Fonte →
Da questo insegnamento si
può evincere che ogni persona e ogni comunità – religiosa, civile,
educativa e culturale –, è chiamata ad operare la pace. La pace è
principalmente realizzazione del bene comune delle varie società,
primarie ed intermedie, nazionali, internazionali e in quella mondiale.
Proprio per questo si può ritenere che le vie di attuazione del bene
comune siano anche le vie da percorrere per ottenere la pace.
Operatori di pace sono
coloro che amano, difendono e promuovono la vita nella sua integralità
4. Via di realizzazione
del bene comune e della pace è anzitutto il rispetto per la vita umana,
considerata nella molteplicità dei suoi aspetti, a cominciare dal suo
concepimento, nel suo svilupparsi, e sino alla sua fine naturale. Veri
operatori di pace sono, allora, coloro che amano, difendono e
promuovono la vita umana in tutte le sue dimensioni: personale,
comunitaria e trascendente. La vita in pienezza è il vertice della
pace. Chi vuole la pace non può tollerare attentati e delitti contro la
vita.
Coloro che non apprezzano
a sufficienza il valore della vita umana e, per conseguenza, sostengono
per esempio la liberalizzazione dell’aborto, forse non si rendono conto
che in tal modo propongono l’inseguimento di una pace illusoria. La
fuga dalle responsabilità, che svilisce la persona umana, e tanto più
l’uccisione di un essere inerme e innocente, non potranno mai produrre
felicità o pace. Come si può, infatti, pensare di realizzare la pace,
lo sviluppo integrale dei popoli o la stessa salvaguardia
dell’ambiente, senza che sia tutelato il diritto alla vita dei più
deboli, a cominciare dai nascituri? Ogni lesione alla vita, specie
nella sua origine, provoca inevitabilmente danni irreparabili allo
sviluppo, alla pace, all’ambiente. Nemmeno è giusto codificare in
maniera subdola falsi diritti o arbitrii, che, basati su una visione
riduttiva e relativistica dell’essere umano e sull’abile utilizzo di
espressioni ambigue, volte a favorire un preteso diritto all’aborto e
all’eutanasia, minacciano il diritto fondamentale alla vita.

Estratti del materiale →

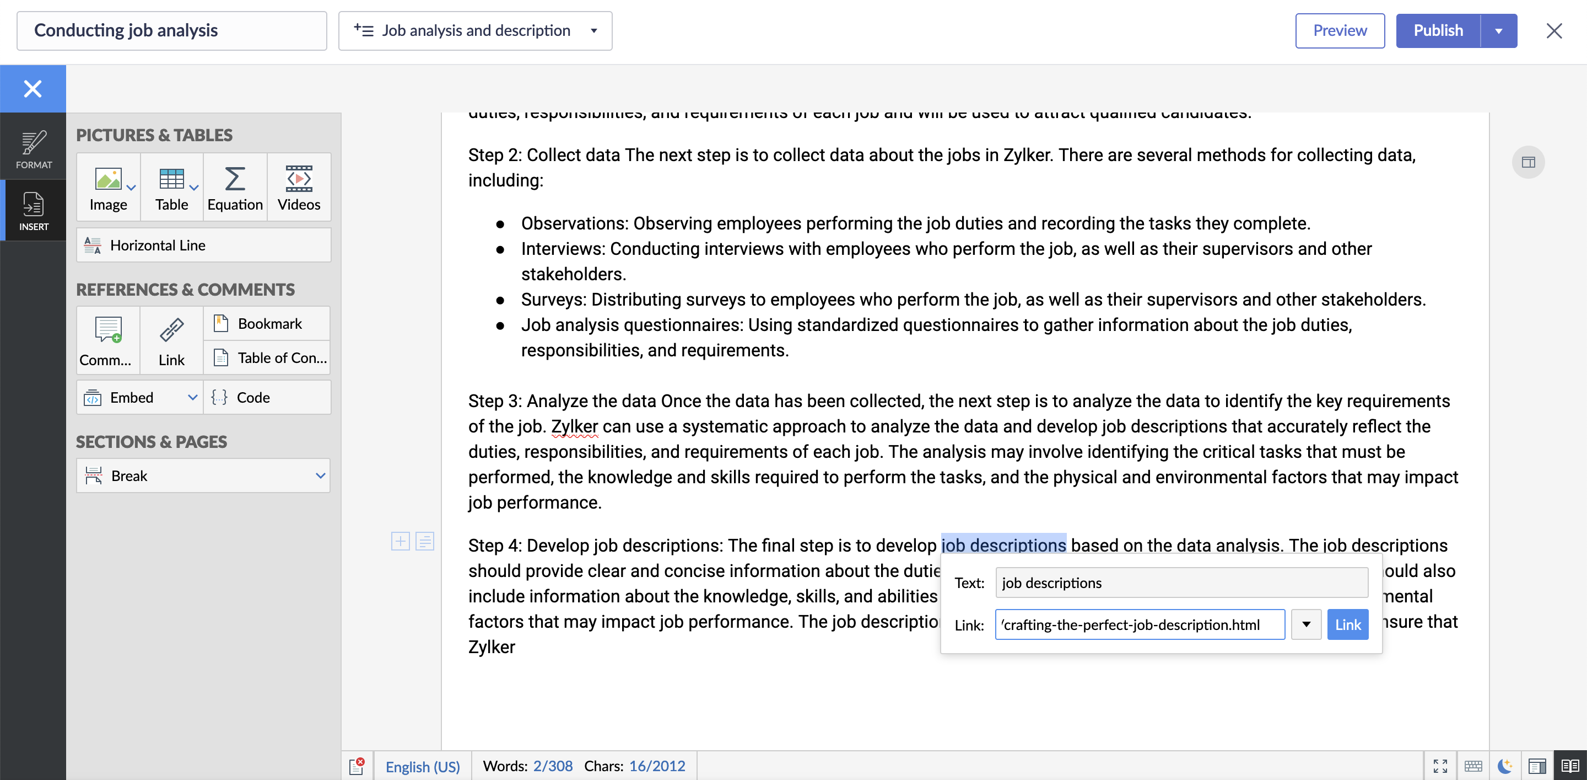Open the keyboard shortcuts icon in status bar
The width and height of the screenshot is (1587, 780).
click(x=1473, y=766)
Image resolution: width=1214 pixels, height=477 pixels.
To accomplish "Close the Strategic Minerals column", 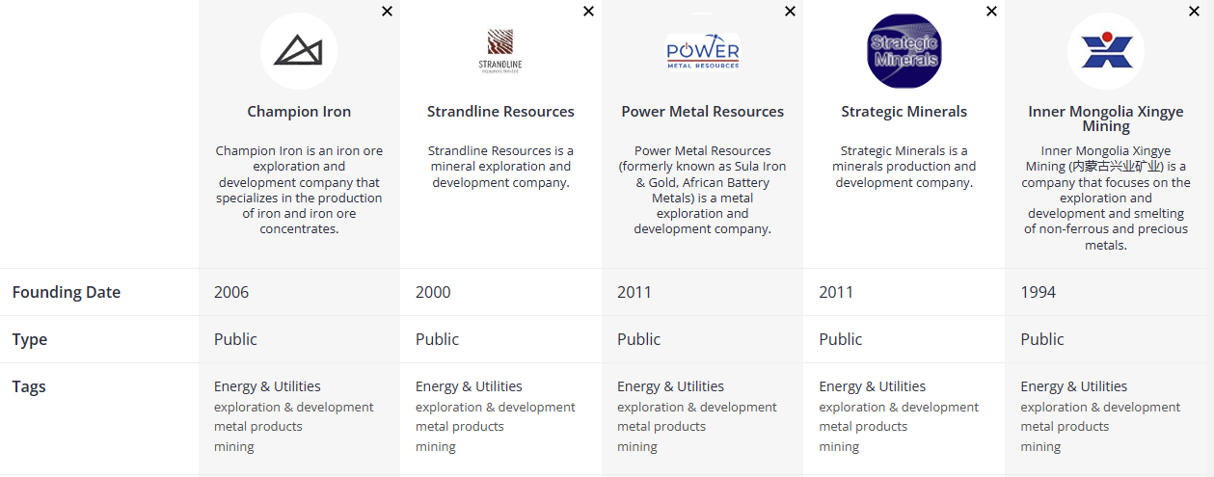I will click(x=991, y=12).
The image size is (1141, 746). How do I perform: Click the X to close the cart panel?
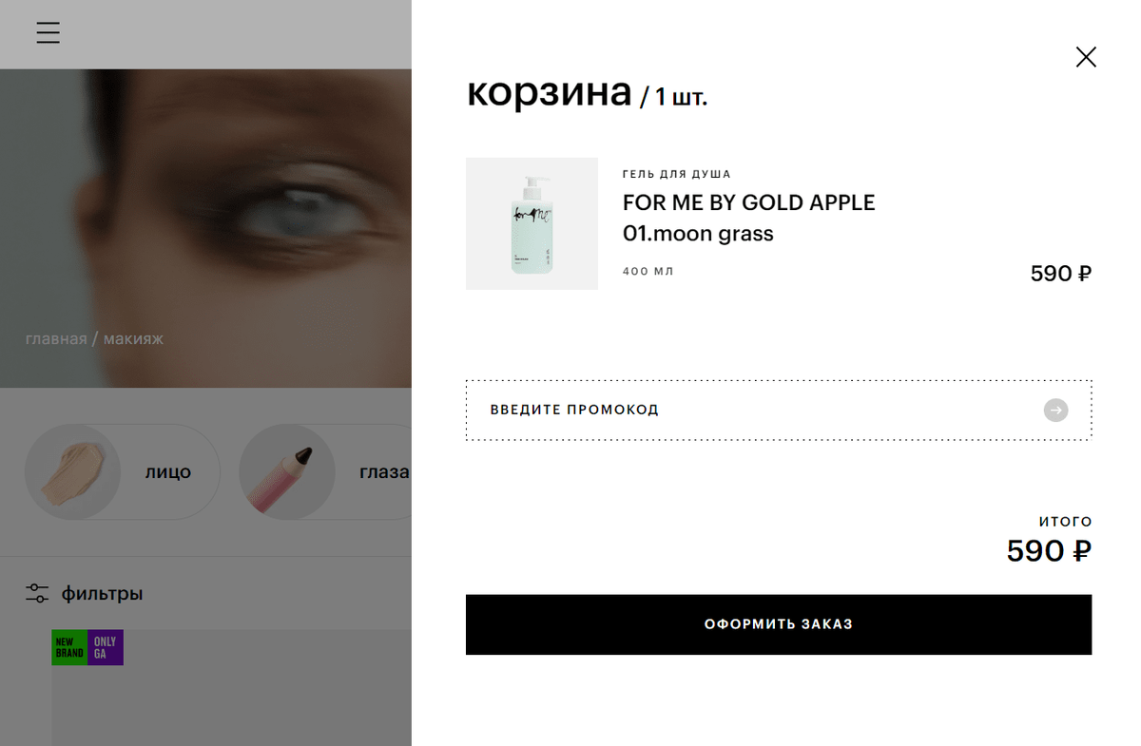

Compito assegnato 1 →
Secondo la fonte sulla pace, qual è anzitutto la via di realizzazione del bene comune e della pace?
Compito assegnato 2 →
Per ciascuna affermazione indica se concorda con la fonte sulla pace, rispondendo sì o no e citando le parole decisive. (a) La pace è principalmente realizzazione del bene comune. (b) Solo le comunità religiose sono chiamate ad operare la pace. (c) La vita in pienezza è il vertice della pace.
Compito assegnato 3 →
Prosegui la fonte sulla pace a partire dalla frase con cui si chiude.
Il materiale non ha alcun legame con la fonte.

Risultato dell'esercizio 1 →
Il rispetto per la vita umana, considerata nella molteplicità dei suoi aspetti.

Risultato dell'esercizio 2 →
(a) Sì: "La pace è principalmente realizzazione del bene comune delle varie società".
(b) No: "ogni persona e ogni comunità – religiosa, civile, educativa e culturale –, è chiamata ad operare la pace".
(c) Sì: "La vita in pienezza è il vertice della pace."

Risultato dell'esercizio 3 →
Anche la struttura
naturale del matrimonio va riconosciuta e promossa, quale unione fra un
uomo e una donna, rispetto ai tentativi di renderla giuridicamente
equivalente a forme radicalmente diverse di unione che, in realtà, la
danneggiano e contribuiscono alla sua destabilizzazione, oscurando il
suo carattere particolare e il suo insostituibile ruolo sociale.
Questi
principi non sono verità di fede, né sono solo una derivazione del
diritto alla libertà religiosa. Essi sono inscritti nella natura umana
stessa, riconoscibili con la ragione, e quindi sono comuni a tutta
l’umanità. L’azione della Chiesa nel promuoverli non ha dunque
carattere confessionale, ma è rivolta a tutte le persone, prescindendo
dalla loro affiliazione religiosa. Tale azione è tanto più necessaria
quanto più questi principi vengono negati o mal compresi, perché ciò
costituisce un’offesa contro la verità della persona umana, una ferita
grave inflitta alla giustizia e alla pace.
Perciò,
è anche un’importante cooperazione alla pace che gli ordinamenti
giuridici e l’amministrazione della giustizia riconoscano il diritto
all’uso del principio dell’obiezione di coscienza nei confronti di
leggi e misure governative che attentano contro la dignità umana, come
l’aborto e l’eutanasia.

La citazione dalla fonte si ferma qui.